## SUPPLIED TEXT

In my Novel Technology and Human Behavior course we have an assignment related to a specific novel technology and how it interacts with philosophical ideas and psychological reasoning. So, of course my group member Timmy and I decide to do work on something that is mostly unrelated to actual technology. We decided to look into different metrics for growth. GDP is the current standard for everything. High GDP and GDP growth is currently construed to mean that you have high well being in a given country. However, this is not what the metric was originally designed to measure. So what does GDP measure? It measure most major economic activity. It measures production, hospital bills, and end good sales for example. However, it excludes factors like education, house hold activities and the black market. These are serious gaps. As most people will tell you that have been employed we tend to focus on the activity that is measured. So if you’re at work and you need to get defect counts down or shorten call time for tech support you will do everything you can to make that happen. Even if it’s actually bad for the company you work for. So, if you have high defects you can reduce your measuring frequency to make it look like your defects are better. Or if you’re on a phone call you can be rude and just give the minimum help you can. These are negative results from a measurement.
In our poster we argue that something similar happens with GDP. So a tragedy of the common happens all the time. It can be something as inconsequential as replacing the water from a community water cooler. Most people won’t do it because you assume that some one else will. Below is an example of what I mean by how GDP is a tragedy of the commons.
Wasn't there also a way of calculating a better measure of productivity.. I believe it is Net savings (GDP-depreciation=NDP-depletion of (natural) resources=Net savings) but i could be wrong about the name. We covered this in development economics so maybe Timmy can comment on that as well.
I haven't seen anything about netsavings. We didn't cover that in MST, but I think it's still missing the benefit of green energy and sustainable activity. I understand what you're saying though. I'm basically just acknowledging that there is a problem and saying that there are alternative measure that may address the problem.

## YOUR INSTRUCTIONS
Please name the factors that the post on GDP says the metric excludes. The lines that come next are not needed.

(Saved data entries)
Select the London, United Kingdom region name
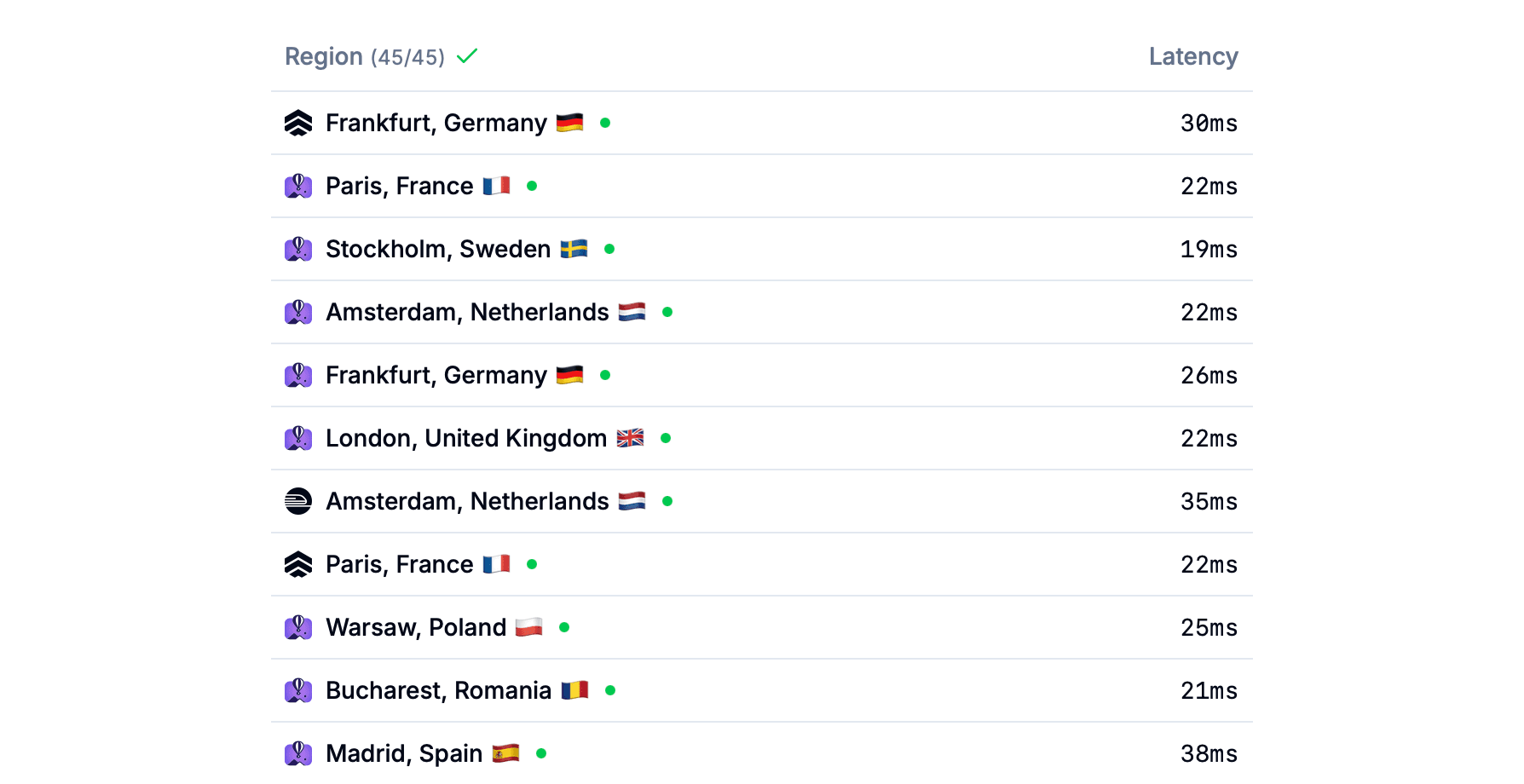 (x=466, y=438)
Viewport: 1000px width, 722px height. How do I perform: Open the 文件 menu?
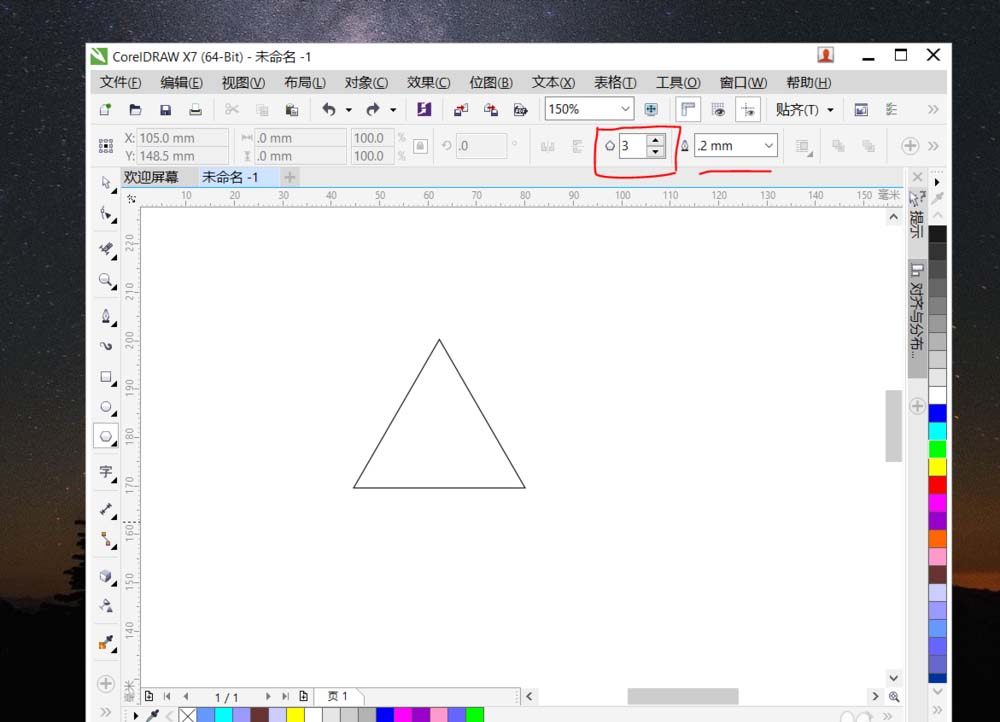120,82
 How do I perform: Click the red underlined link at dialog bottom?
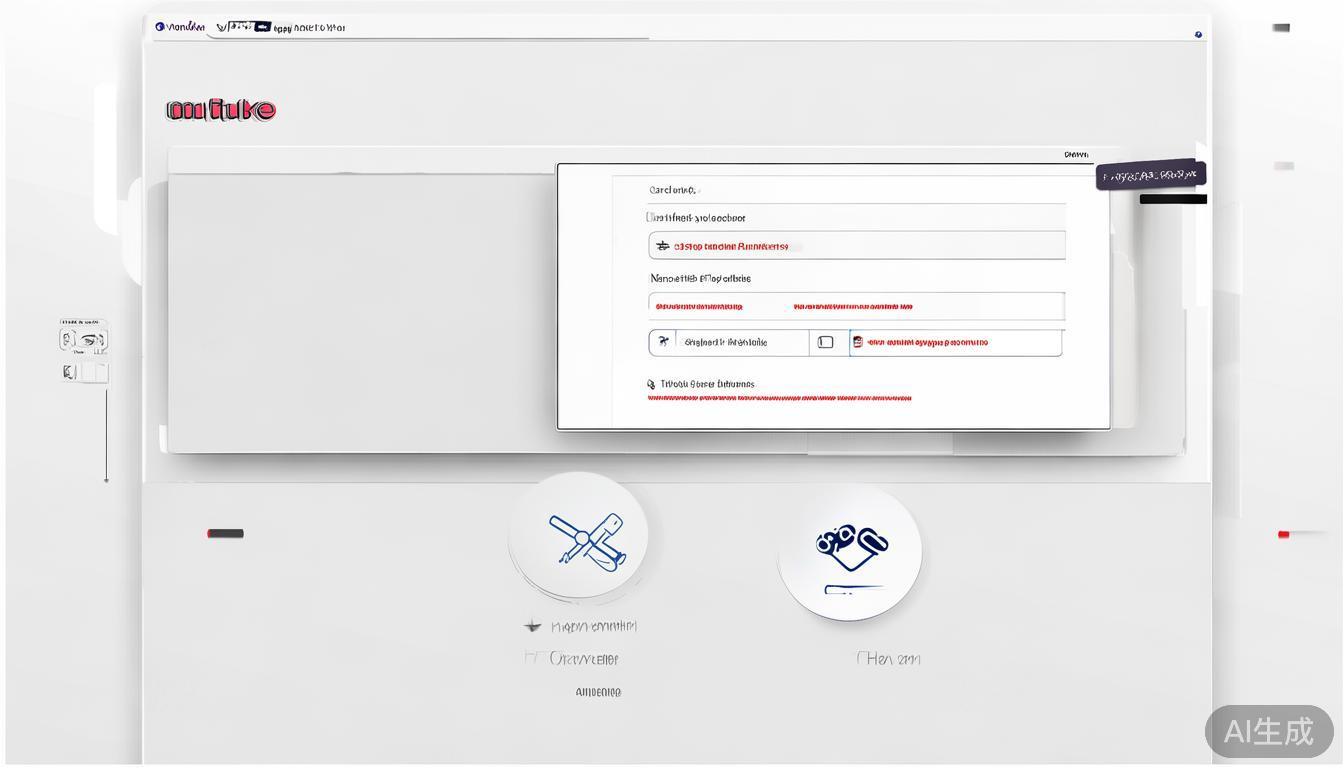pos(779,398)
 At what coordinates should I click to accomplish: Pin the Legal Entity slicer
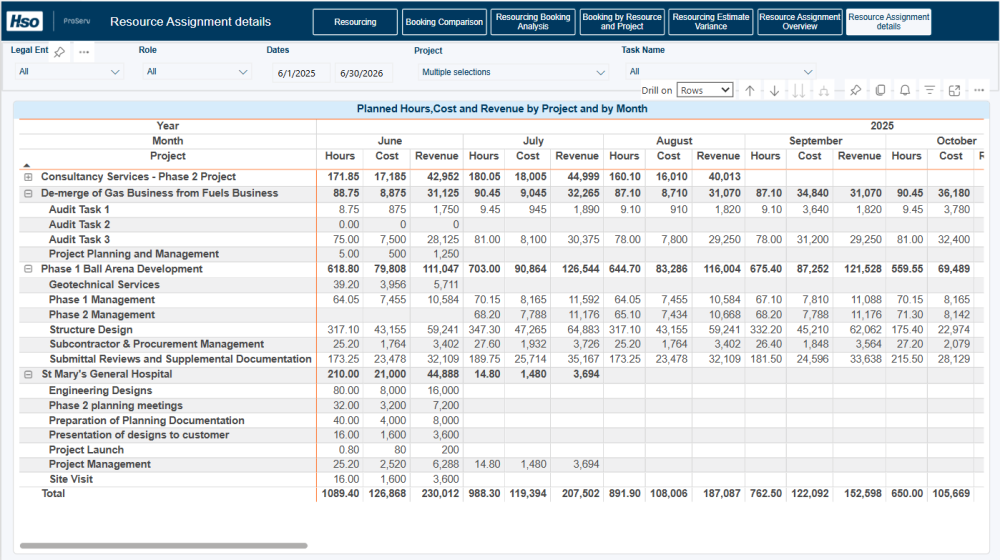click(60, 52)
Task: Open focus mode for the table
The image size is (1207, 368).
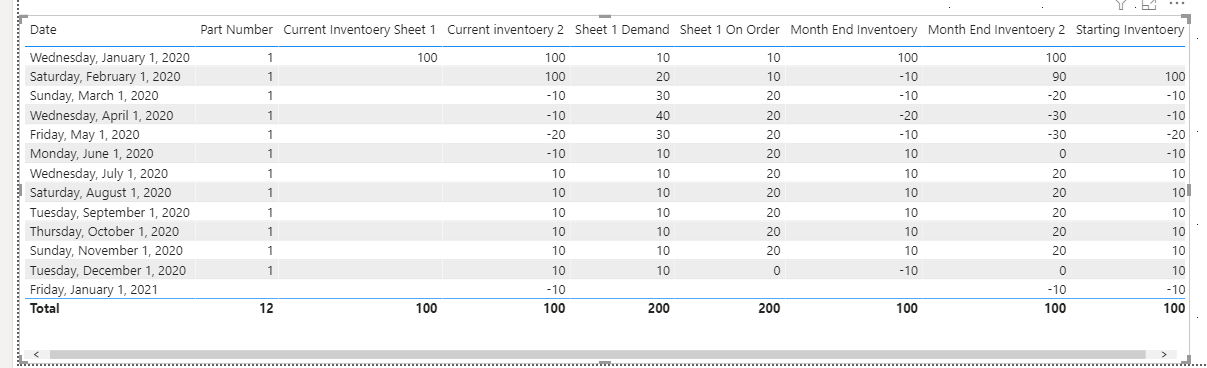Action: click(1149, 4)

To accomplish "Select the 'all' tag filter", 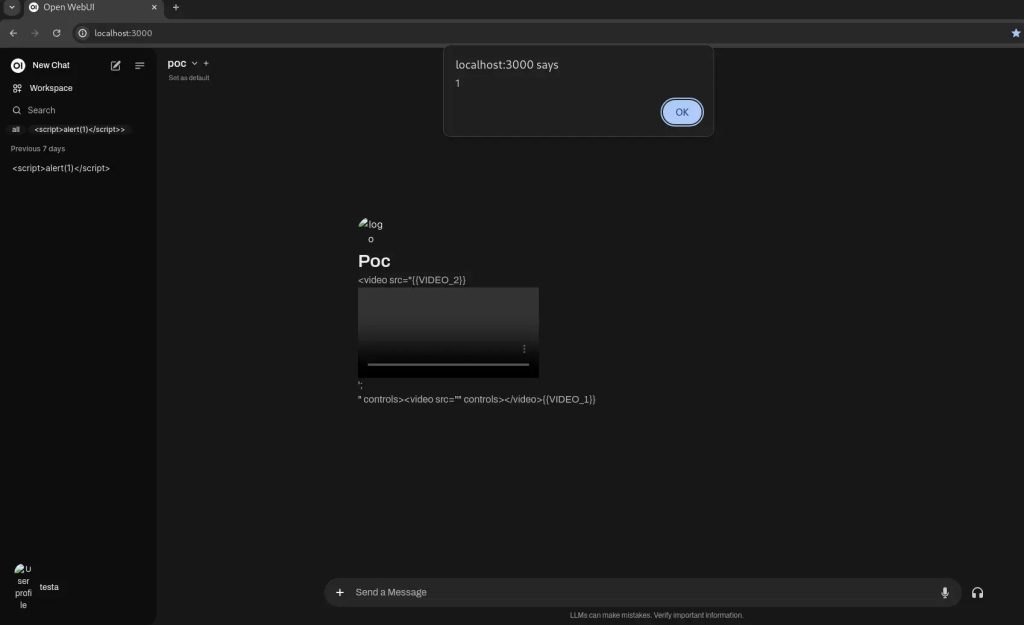I will 16,130.
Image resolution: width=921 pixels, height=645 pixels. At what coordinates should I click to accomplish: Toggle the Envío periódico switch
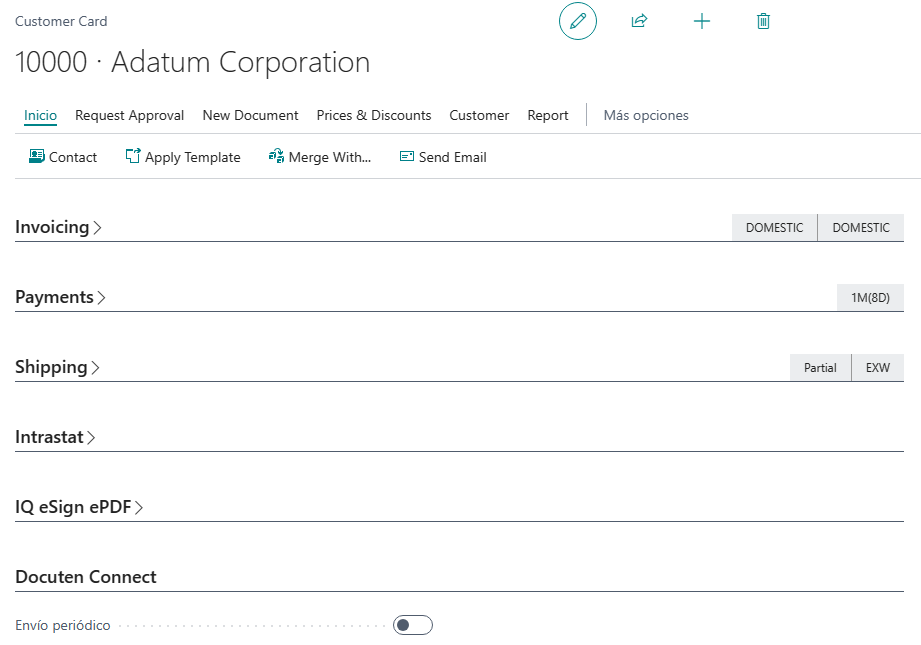click(412, 625)
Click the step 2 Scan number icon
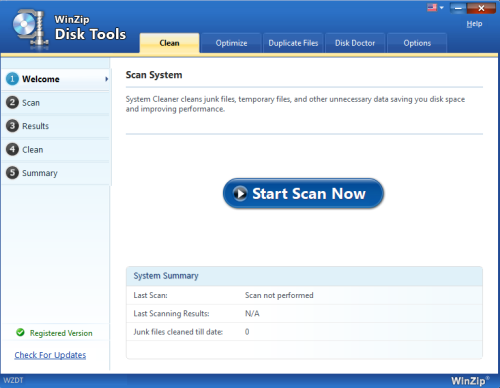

## SOLUTION TO THIS PROBLEM
Education, household activities, and the black market.